**TASK LIST**
1) Answer the following about the page extract on inferring graphlet vectors, one line per answer:
(a) Which method infers the vector for a single new graphlet?
(b) Which two columns make up the schema of inferredVector?
(c) Which method infers vectors for a batch of graphlets?
2) In the page extract on inferring graphlet vectors, condense the paragraph beginning "We can infer the vector representations for multiple graphlets" into a shorter sentence that keeps its main facts.
3) Write a continuation of the page extract on inferring graphlet vectors, beginning after its final line.

* BEGIN PAGE EXTRACT *

Inferring a Graphlet Vector

We can infer the vector representation for a given new graphlet with the following code:

pgx> var graphlet = session.
         readGraphWithProperties("<path>/<graphletConfig.json>")
pgx> inferredVector = model.inferGraphletVector(graphlet)
pgx> inferredVector.print()
PgxGraph graphlet = session
    .readGraphWithProperties("<path>/<graphletConfig.json>");
PgxFrame inferredVector = model.inferGraphletVector(graphlet);
inferredVector.print();

The schema for the inferredVector would be as follows:

+---------------------------------------------------------------+
| graphlet                                | embedding           |
+---------------------------------------------------------------+

Inferring Vectors (for a Graphlet Batch)

We can infer the vector representations for multiple graphlets (specified with different graph-ids in a graph) with the following code:

pgx> var graphlets = session.
         readGraphWithProperties("<path>/<graphletConfig.json>")
pgx> inferredVectorBatched = model.inferGraphletVectorBatched(graphlets)
pgx> inferredVectorBatched.print()

* END PAGE EXTRACT *
* BEGIN DATA LINES *

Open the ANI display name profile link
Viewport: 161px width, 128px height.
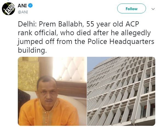pos(22,5)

* END DATA LINES *

**ANSWER SET**
1)
(a) inferGraphletVector
(b) graphlet and embedding
(c) inferGraphletVectorBatched

2) The code below infers vectors for several graphlets, each identified by a different graph-id within one graph.

3)
PgxGraph graphlets = session
    .readGraphWithProperties("<path>/<graphletConfig.json>");
PgxFrame inferredVectorBatched = model.inferGraphletVectorBatched(graphlets);
inferredVectorBatched.print();

The schema is same as for inferGraphletVector but with more rows corresponding to the input graphlets.

Getting All Trained Graphlet Vectors

We can retrieve the trained graphlet vectors for the current Pg2vec model as follows:

pgx> var graphletVectors = model.getTrainedGraphletVectors().flattenAll()
pgx> graphletVectors.write().
    overwrite(true).
    csv().
    separator('\t' as char).
    store("<path>/graphlet_vectors.tsv")
PgxFrame graphletVectors = model.getTrainedGraphletVectors().flattenAll();
graphletVectors.write()
    .overwrite(true)
    .csv()
    .separator('\t')
    .store("<path>/graphlet_vectors.tsv");

The schema is the same as for inferGraphletVector but with more rows corresponding to all the graphlets in the input graph.

Storing a Trained Model

Storing a trained Pg2vec encrypted model to a specified path can be done as follows:

pgx> model.store("<path>/<modelName>","encryption_key")
model.store("<path>/<modelName>","encryption_key");

Loading a Pre-trained Model

It is also possible to load a pre-trained Pg2vec encrypted model from a specified path as follows:

pgx> var model = analyst.loadPg2vecModel("<path>/<modelName>","encryption_key")
Pg2vecModel model = analyst.loadPg2vecModel("<path>/<modelName>","encryption_key");

Destroying a Model

We can destroy a model with the following operation:

pgx> model.destroy()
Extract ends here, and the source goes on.